Extracted information »

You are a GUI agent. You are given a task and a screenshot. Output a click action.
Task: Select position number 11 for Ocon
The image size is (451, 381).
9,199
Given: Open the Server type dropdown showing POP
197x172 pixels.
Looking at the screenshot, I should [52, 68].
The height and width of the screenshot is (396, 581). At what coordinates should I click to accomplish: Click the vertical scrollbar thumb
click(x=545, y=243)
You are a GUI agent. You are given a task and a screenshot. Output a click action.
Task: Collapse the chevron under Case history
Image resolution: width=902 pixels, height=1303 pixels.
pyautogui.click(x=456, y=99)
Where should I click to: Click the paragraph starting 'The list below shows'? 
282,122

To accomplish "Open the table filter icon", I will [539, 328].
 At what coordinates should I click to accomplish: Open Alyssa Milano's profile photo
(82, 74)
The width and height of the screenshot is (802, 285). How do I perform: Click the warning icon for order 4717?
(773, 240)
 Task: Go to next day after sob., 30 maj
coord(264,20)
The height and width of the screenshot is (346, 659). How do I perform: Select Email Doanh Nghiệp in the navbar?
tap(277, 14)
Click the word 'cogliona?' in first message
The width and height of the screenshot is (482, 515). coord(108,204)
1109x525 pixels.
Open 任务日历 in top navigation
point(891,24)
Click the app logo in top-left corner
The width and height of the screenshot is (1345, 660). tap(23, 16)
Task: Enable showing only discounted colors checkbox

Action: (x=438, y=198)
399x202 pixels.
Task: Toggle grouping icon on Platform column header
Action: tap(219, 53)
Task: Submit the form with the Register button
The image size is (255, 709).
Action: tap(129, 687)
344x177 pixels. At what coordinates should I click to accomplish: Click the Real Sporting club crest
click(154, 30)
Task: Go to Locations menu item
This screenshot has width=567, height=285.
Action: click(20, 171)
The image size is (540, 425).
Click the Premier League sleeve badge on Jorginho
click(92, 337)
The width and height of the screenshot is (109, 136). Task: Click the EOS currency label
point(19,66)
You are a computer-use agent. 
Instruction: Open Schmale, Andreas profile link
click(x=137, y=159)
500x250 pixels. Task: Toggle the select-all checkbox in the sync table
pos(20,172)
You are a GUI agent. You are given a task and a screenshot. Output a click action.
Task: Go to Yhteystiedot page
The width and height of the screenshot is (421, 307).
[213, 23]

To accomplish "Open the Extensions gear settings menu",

Your objective » Copy the records above exactly as written.

Task output »
You are a GUI agent. You are given a task and a screenshot. Output a click action.
Task: Select position number 11 for Ocon
The image size is (451, 381).
9,199
Given: Open the Server type dropdown showing POP
197x172 pixels.
Looking at the screenshot, I should [52, 68].
The height and width of the screenshot is (396, 581). At what coordinates should I click to accomplish: Click the vertical scrollbar thumb
click(x=545, y=243)
You are a GUI agent. You are given a task and a screenshot. Output a click action.
Task: Collapse the chevron under Case history
Image resolution: width=902 pixels, height=1303 pixels.
pyautogui.click(x=456, y=99)
Where should I click to: Click the paragraph starting 'The list below shows'? 
282,122

To accomplish "Open the table filter icon", I will [539, 328].
 At what coordinates should I click to accomplish: Open Alyssa Milano's profile photo
(82, 74)
The width and height of the screenshot is (802, 285). How do I perform: Click the warning icon for order 4717?
(773, 240)
 Task: Go to next day after sob., 30 maj
coord(264,20)
The height and width of the screenshot is (346, 659). How do I perform: Select Email Doanh Nghiệp in the navbar?
tap(277, 14)
Click the word 'cogliona?' in first message
The width and height of the screenshot is (482, 515). coord(108,204)
1109x525 pixels.
Open 任务日历 in top navigation
point(891,24)
Click the app logo in top-left corner
The width and height of the screenshot is (1345, 660). tap(23, 16)
Task: Enable showing only discounted colors checkbox

Action: (x=438, y=198)
399x202 pixels.
Task: Toggle grouping icon on Platform column header
Action: tap(219, 53)
Task: Submit the form with the Register button
The image size is (255, 709).
Action: tap(129, 687)
344x177 pixels. At what coordinates should I click to accomplish: Click the Real Sporting club crest
click(154, 30)
Task: Go to Locations menu item
This screenshot has width=567, height=285.
Action: click(20, 171)
The image size is (540, 425).
Click the Premier League sleeve badge on Jorginho
click(92, 337)
The width and height of the screenshot is (109, 136). Task: Click the EOS currency label
point(19,66)
You are a computer-use agent. 
Instruction: Open Schmale, Andreas profile link
click(x=137, y=159)
500x250 pixels. Task: Toggle the select-all checkbox in the sync table
pos(20,172)
You are a GUI agent. You are given a task and a screenshot. Output a click action.
Task: Go to Yhteystiedot page
The width and height of the screenshot is (421, 307).
[213, 23]

To accomplish "Open the Extensions gear settings menu",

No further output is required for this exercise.